**Goal of the exercise**
Instruction for the data below: set down exactly the lines from the line with "Click diode D6 1N5819" to the line with "Given: Share match on Facebook icon", inclusive, and no others.

**Records to process**
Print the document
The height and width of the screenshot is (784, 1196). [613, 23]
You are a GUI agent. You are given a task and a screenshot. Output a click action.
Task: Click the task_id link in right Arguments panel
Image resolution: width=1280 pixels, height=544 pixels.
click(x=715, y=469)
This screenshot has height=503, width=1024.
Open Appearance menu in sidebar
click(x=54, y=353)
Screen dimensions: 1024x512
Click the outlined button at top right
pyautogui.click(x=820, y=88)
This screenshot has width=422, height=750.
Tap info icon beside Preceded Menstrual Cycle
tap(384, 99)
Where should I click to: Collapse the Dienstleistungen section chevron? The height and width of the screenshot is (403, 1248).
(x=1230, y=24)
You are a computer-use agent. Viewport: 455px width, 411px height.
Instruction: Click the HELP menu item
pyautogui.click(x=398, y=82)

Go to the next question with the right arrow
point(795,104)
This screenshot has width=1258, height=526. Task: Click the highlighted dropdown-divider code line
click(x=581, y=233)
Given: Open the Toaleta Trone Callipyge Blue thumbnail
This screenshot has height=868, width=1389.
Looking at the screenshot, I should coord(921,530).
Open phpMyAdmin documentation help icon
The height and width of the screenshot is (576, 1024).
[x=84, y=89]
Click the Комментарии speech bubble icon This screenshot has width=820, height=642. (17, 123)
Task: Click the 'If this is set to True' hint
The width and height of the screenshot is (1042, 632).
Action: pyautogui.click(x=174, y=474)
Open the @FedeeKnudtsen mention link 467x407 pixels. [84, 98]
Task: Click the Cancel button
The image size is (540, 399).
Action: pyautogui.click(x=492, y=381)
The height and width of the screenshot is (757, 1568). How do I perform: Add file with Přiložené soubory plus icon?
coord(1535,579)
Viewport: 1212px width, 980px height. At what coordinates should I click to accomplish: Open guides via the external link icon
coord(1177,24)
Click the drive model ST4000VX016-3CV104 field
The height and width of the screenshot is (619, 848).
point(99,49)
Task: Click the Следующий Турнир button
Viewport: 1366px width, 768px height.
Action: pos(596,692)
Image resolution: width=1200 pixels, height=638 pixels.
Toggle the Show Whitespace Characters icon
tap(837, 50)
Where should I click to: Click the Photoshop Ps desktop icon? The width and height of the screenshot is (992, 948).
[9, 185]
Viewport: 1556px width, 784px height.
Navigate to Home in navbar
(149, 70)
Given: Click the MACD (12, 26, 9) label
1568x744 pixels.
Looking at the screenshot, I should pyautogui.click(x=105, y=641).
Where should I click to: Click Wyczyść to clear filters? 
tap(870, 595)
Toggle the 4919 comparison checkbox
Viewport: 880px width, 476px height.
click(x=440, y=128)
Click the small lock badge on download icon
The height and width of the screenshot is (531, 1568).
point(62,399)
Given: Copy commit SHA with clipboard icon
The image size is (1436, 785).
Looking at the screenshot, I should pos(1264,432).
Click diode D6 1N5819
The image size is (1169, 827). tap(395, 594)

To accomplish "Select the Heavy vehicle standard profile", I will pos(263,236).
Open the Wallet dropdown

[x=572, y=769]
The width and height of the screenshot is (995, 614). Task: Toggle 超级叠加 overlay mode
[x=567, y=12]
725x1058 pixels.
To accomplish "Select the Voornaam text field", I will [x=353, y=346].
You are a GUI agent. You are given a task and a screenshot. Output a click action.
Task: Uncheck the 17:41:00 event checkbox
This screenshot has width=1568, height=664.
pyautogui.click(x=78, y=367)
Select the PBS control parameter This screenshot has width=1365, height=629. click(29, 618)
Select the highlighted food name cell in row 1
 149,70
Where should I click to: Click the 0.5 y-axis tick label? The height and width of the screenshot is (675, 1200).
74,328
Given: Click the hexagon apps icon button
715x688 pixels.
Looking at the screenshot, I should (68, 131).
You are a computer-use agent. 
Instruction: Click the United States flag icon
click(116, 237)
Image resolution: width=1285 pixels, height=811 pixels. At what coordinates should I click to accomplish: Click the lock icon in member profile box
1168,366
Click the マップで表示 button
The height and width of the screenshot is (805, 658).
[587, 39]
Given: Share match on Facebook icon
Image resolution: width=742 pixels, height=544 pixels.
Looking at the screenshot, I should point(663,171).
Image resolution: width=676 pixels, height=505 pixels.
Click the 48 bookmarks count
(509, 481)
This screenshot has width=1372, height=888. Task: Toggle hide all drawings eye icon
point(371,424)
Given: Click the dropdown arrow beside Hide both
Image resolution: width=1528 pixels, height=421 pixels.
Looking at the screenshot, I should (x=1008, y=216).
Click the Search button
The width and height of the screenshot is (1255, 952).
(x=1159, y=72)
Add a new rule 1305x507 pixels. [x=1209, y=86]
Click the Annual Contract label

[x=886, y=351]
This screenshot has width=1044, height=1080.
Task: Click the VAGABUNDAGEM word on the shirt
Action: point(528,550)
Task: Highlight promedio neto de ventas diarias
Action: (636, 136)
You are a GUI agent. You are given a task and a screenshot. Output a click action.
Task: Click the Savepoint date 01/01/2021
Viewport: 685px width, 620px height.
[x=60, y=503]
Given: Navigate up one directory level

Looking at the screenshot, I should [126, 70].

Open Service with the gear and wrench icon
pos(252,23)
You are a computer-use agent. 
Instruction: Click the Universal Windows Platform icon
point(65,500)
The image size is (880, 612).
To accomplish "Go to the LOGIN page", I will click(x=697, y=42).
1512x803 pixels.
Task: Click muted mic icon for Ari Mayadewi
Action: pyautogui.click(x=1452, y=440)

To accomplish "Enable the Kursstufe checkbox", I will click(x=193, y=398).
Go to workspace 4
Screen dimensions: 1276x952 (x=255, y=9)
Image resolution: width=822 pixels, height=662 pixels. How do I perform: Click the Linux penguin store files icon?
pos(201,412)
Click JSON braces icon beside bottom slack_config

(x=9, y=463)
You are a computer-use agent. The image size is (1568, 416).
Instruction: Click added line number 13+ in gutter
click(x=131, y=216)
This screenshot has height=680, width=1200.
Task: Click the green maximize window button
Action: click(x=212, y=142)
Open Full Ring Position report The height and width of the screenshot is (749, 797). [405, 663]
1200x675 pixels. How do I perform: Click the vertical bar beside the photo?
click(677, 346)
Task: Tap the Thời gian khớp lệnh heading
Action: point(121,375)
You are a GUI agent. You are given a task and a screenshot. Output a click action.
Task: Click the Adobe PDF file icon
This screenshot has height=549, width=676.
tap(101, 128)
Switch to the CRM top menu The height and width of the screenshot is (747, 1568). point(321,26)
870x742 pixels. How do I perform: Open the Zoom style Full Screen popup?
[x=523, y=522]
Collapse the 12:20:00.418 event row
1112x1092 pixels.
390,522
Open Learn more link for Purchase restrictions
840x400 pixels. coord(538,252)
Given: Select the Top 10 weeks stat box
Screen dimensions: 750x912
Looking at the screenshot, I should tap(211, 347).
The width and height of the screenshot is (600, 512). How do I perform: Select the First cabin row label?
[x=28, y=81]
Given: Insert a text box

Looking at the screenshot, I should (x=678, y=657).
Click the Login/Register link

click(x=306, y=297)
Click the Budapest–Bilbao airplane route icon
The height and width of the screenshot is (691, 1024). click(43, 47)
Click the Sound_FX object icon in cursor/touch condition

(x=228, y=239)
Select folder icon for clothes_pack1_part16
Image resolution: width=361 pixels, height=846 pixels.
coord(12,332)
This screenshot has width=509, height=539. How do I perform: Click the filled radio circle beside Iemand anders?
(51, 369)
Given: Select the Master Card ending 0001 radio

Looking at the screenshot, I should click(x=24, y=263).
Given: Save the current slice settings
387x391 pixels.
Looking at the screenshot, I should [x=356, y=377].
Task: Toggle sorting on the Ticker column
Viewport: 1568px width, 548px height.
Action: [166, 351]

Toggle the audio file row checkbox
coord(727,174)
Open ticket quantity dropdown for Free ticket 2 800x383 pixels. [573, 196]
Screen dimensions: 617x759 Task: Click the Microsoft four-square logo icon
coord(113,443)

**Solved exercise**
Click diode D6 1N5819
The image size is (1169, 827). tap(395, 594)

To accomplish "Select the Heavy vehicle standard profile", I will pos(263,236).
Open the Wallet dropdown

[x=572, y=769]
The width and height of the screenshot is (995, 614). Task: Toggle 超级叠加 overlay mode
[x=567, y=12]
725x1058 pixels.
To accomplish "Select the Voornaam text field", I will [x=353, y=346].
You are a GUI agent. You are given a task and a screenshot. Output a click action.
Task: Uncheck the 17:41:00 event checkbox
This screenshot has width=1568, height=664.
pyautogui.click(x=78, y=367)
Select the PBS control parameter This screenshot has width=1365, height=629. click(29, 618)
Select the highlighted food name cell in row 1
 149,70
Where should I click to: Click the 0.5 y-axis tick label? The height and width of the screenshot is (675, 1200).
74,328
Given: Click the hexagon apps icon button
715x688 pixels.
Looking at the screenshot, I should (68, 131).
You are a computer-use agent. 
Instruction: Click the United States flag icon
click(116, 237)
Image resolution: width=1285 pixels, height=811 pixels. At what coordinates should I click to accomplish: Click the lock icon in member profile box
1168,366
Click the マップで表示 button
The height and width of the screenshot is (805, 658).
[587, 39]
Given: Share match on Facebook icon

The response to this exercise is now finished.